SparseArray has an overhead, and it will use more or less memory depending on the size of the matrix and how sparse the representation really is.

You are defining a very small matrix that is not very sparse at all.

Here I create a reasonably sparse matrix using SparseArray.

enter image description here

Then I measure ByteCount with and without Normal.

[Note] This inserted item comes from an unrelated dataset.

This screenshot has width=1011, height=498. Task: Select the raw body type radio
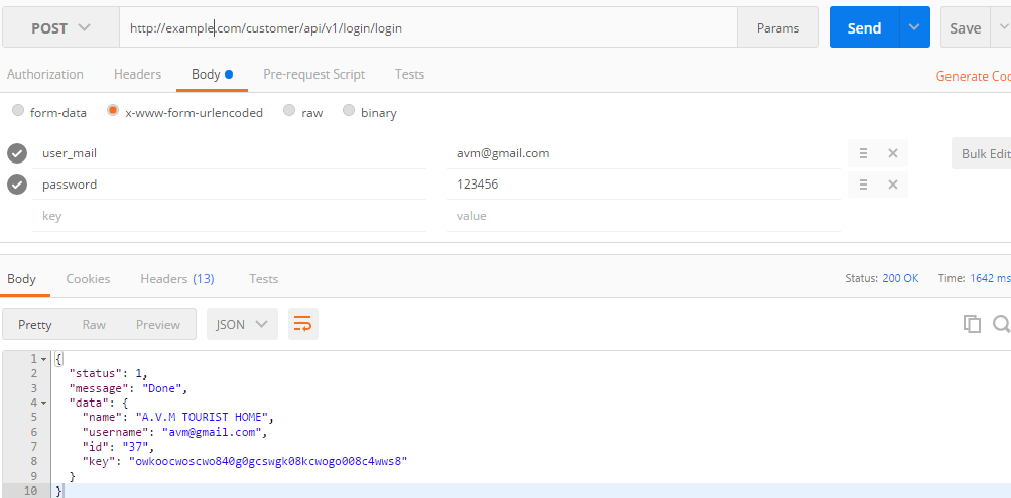(x=289, y=112)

The plot shows how for large matrix there is a significant advantage on storing a SparseArray.

ListPlot[
    Transpose@Table[
        Map[
            {n, ByteCount[#]}&
            , { Normal[#], # }& @ SparseArray[{{1,1}->9, {i_, j_}/;(i==j-1) -> 1}, {n,n}, 0]
        ]
        ,{n, PowerRange[1,2^14, 2]}
    ]
    , ScalingFunctions -> {"Log", "Log"}
    , PlotLegends ->{"Normal", "Sparse"}
    , FrameLabel -> {"Size", "ByteCount"}
    , PlotTheme  -> "Scientific"
    , Joined -> True
    , InterpolationOrder->2
]

enter image description here

Show[
    %,
    Plot[
        {8 x^2, 48 x, 160, 1100}
        , {x,1,2^14}
        , ScalingFunctions -> {"Log", "Log"}
        , PlotStyle-> Directive[Gray, Opacity[0.25]]
    ]
    , PlotRange->All
]

enter image description here

From the documentation:

Sparse arrays are typically used for efficient linear algebra where most of the entries are zero and for graph adjacency matrices.

A sparse array stores only the positions where there are nonzero values, but represents the full array

Therefore, SparseArray is not only justified by the storage. Further advantages come on more efficient linear algebra operations over SparseArrays.